US light crude settled 59 cents lower at US$36.19 a barrel. It had plunged to US$35.50, the lowest since Feb. 26, immediately after the oil stockpile news. Prices recovered in late trading due to a bout of pre-weekend short-covering.
A US Senate amendment, passed late Thursday night as part of the fiscal 2005 budget resolution, would cancel the delivery of 53 million barrels of crude oil for the US Strategic Petroleum Reserve (SPR).
The Bush administration has been bringing crude into the SPR with the aim of filling it to its maximum capacity of 700 million barrels by next year. The oil comes from energy companies which turn over a portion of the crude they drill on federal leases as royalty payments to the government.
Analysts were skeptical that the Senate's move, which aims to cut down petroleum prices by keeping more oil in the market, would succeed.

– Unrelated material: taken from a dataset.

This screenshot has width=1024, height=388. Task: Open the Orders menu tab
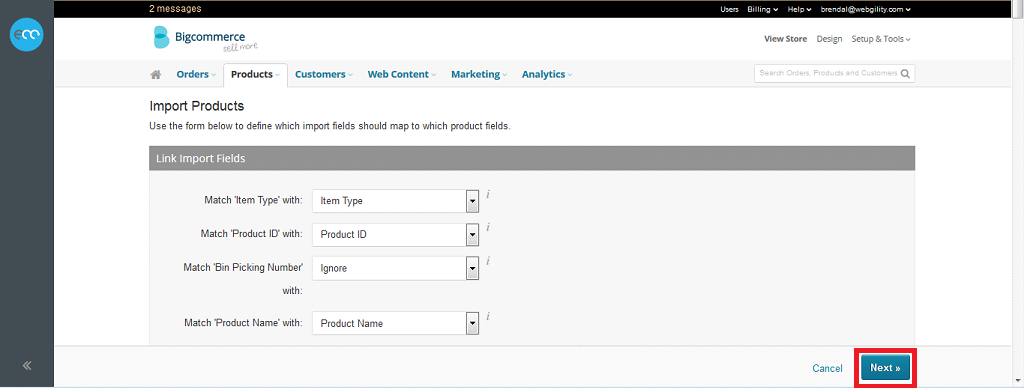click(x=196, y=74)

They noted that it needs to be embraced by the House of Representatives, where there is Republican opposition to such a move.
They also said such measures to bring down current high gasoline prices may come too late.
"By the time any final bill is passed we could already be in the summer driving season," said Nauman Barakat, senior vice president at brokers Refco.
"The Senate move is more symbolic than anything else. The budget year 2005 starts in October," said Tim Evans, senior energy market analyst at IFR Energy Services.
The US government brushed aside the Senate action and said it will continue filling the SPR to capacity.
Analysts have warned that prices could fall heavily if speculative hedge funds which have driven oil's rally decide to take profits and pull out of record long positions.
That liquidation may have already begun, according to a report from the Commodity Futures Trading Commission, which said on Friday that net long positions from oil speculators was lower in the week ended March 9.
The SPR news eliminated earlier gains on revived security fears following Thursday's Madrid bombings, which further strengthened a market boosted by persistent concerns of a gasoline supply crunch in the US.
London's Brent crude fell 60 cents a barrel to close at US$32.33.
Bombings that rocked the Spanish capital on Thursday roiled financial markets and renewed concern that political instability could disrupt oil supply.
"The March 11 bombings in Madrid have only introduced even greater volatility in the markets. The rapid spike in prices to US$37 was similar to the market's reaction after attacks on the US in 2001," said Deutsche Bank in a report.
"However, higher prices did not persist for long back then as the market focused on the eventual implications for oil demand."